[Opening SOURCE INFORMATION section]
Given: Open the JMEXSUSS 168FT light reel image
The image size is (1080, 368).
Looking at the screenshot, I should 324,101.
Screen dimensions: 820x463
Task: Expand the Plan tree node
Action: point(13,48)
[Closing SOURCE INFORMATION section]
DIRECTIONS:
Each entry above must be printed exactly as written.

SOLUTION TO THIS PROBLEM:
Given: Open the JMEXSUSS 168FT light reel image
The image size is (1080, 368).
Looking at the screenshot, I should 324,101.
Screen dimensions: 820x463
Task: Expand the Plan tree node
Action: point(13,48)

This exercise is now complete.